• Selected text
14 Questions with Sivashankar Thiyagarajan, Vice-President, Engineering - Plural by Pine Labs

14 Questions with Sivashankar Thiyagarajan, Vice-President, Engineering

Plural Online by Pine Labs

At Plural, we pride ourselves on the team we’ve built. We believe it’s the people who make the brand and so we’re excited to show you the faces behind Plural. One such person is Sivashankar Thiyagarajan, Vice President of Engineering at Plural. While a leader who leads by example, Sivashankar is a fun and witty person, enjoys watching Rajinikanth movies and gaming on his PlayStation 4 on his day off. As we kick off our Leadership-in-Focus series here on our blog, we could think of no better person to begin this with. Feel free to listen in to our conversation with Sivashankar.

About Sivashankar Thiyagarajan

  1. Introduce yourself to our readers

I’m Sivashankar Thiyagarajan, Vice President of Engineering here at Plural. I completed my Bachelor’s degree in Technology (B. Tech) and have worked in Tata Consultancy Services, Bank of America, Altimetric, PayPal in the past.

At Plural, I lead the Engineering team. I am responsible for the tech decisions, delivery, and overall efficiency to build a kick-a$$ team.

2. What does a day in your life look like?

Well, I validate the tech buildouts from a design perspective along with the architects. I’m also responsible for hiring and revisiting the team structure regularly.

I connect daily with all five of my engineering managers for an overview of things. I also connect with my peers and other stakeholders like Product and Project Management Office (PMO). I have an everyday sync-up with my reporting manager and the Chief Technology Officer (CTO).

When it comes to processes and escalations, we follow a flat hierarchy and stay connected to things happening on ground. From a process perspective, we follow the Agile methodology of project management for faster rollouts.

Sivashankar’s experience in payments and at Plural

3. How did you get into payments?

• Available data
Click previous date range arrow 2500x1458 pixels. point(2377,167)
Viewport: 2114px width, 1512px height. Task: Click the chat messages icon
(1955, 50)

• Job 1
According to the Plural interview with Sivashankar Thiyagarajan, how many engineering managers does he connect with every day?
• Job 2
Mark each statement yes or no against the Plural interview with Sivashankar Thiyagarajan, and quote the words that settle it: (a) He has worked at PayPal. (b) His team follows a strict multi-level hierarchy for escalations. (c) He plays games on an Xbox on his day off.
• Job 3
Write what follows the last line of the Plural interview with Sivashankar Thiyagarajan.

• Exercise response 1
All five of his engineering managers.

• Exercise response 2
(a) Yes: "have worked in Tata Consultancy Services, Bank of America, Altimetric, PayPal in the past."
(b) No: "we follow a flat hierarchy and stay connected to things happening on ground."
(c) No: "gaming on his PlayStation 4 on his day off."

• Exercise response 3
Good question! I got into payments when I had the chance to work at PayPal where I interacted with the best-in-class team to build a payments switch (a tool that facilitates communication between different payment service providers) from ground up. The scale and volume in payments is exciting and once you’ve built apps that handle volume and velocity at a global scale, you can never move out of it!

4. How did you build expertise in scaling payments?

The first task in PayPal was to build the payment switch from scratch, to take the load of the entire acquiring rails. This is the first step in payments space. I had a chance to work on both ends of the payments leg — acquiring and issuing which helped build an overall view of payments. Building acquiring and issuing switches to handle global traffic at scale and working with top class architects and leaders helped build my expertise in payments.

5. What about payments excites you?

I am interested in the core payments. We are in the business of moving money and constantly looking at ways of doing this in a fast and reliable fashion. There are multiple moving parts in the payments ecosystem to complete a single transaction. The challenge is to create a standardised payment experience for the customer, to be completed within a stipulated time.

6. What’s been your experience working on Plural?

There is never a dull day in Plural! The opportunity to lead a vertical and build a product from ground up has been an exciting journey so far. We have our own set of challenges daily, which makes it exciting.

7. How is Plural positioned to take on the payments market?

By getting the basics right! What are the basics? To build a payments system with a reliable checkout experience for end customers and enable a suite of payment methods for them to choose from.

8. What has been your biggest value and approach towards Plural engineering?

The goal is to add incremental value to the Plural tech stack daily. We are trying to get the basics of software engineering right in everything new that we build while focusing on maintaining and revamping the legacy applications to meet the levels of expected serviceability.

9. Plural and Technology — why it is here to stay, in your opinion?

In simple terms, we are money movers who provide the rails to merchants and customers to move money for their purchases or payouts. Our core focus is on reliability, resiliency, and scale. With these three addressed, we will have a kick-a$$ platform that can work seamlessly. Our core tenets of platform building are also around these three facets and hence with this strong foundation, we are here to stay and make our mark.

10. What are you doing as Engineering Head to drive this?

My approach is to share my learnings on building payment systems, advocate the common patterns that solve problems, support the team in figuring out complex issues and review solutions for the new buildouts. Any buildouts should support the three basic tenets of reliability, resiliency, and scale.

Sivashankar’s thoughts on leadership

11. What’s your approach to business planning, decision-making, and problem-solving?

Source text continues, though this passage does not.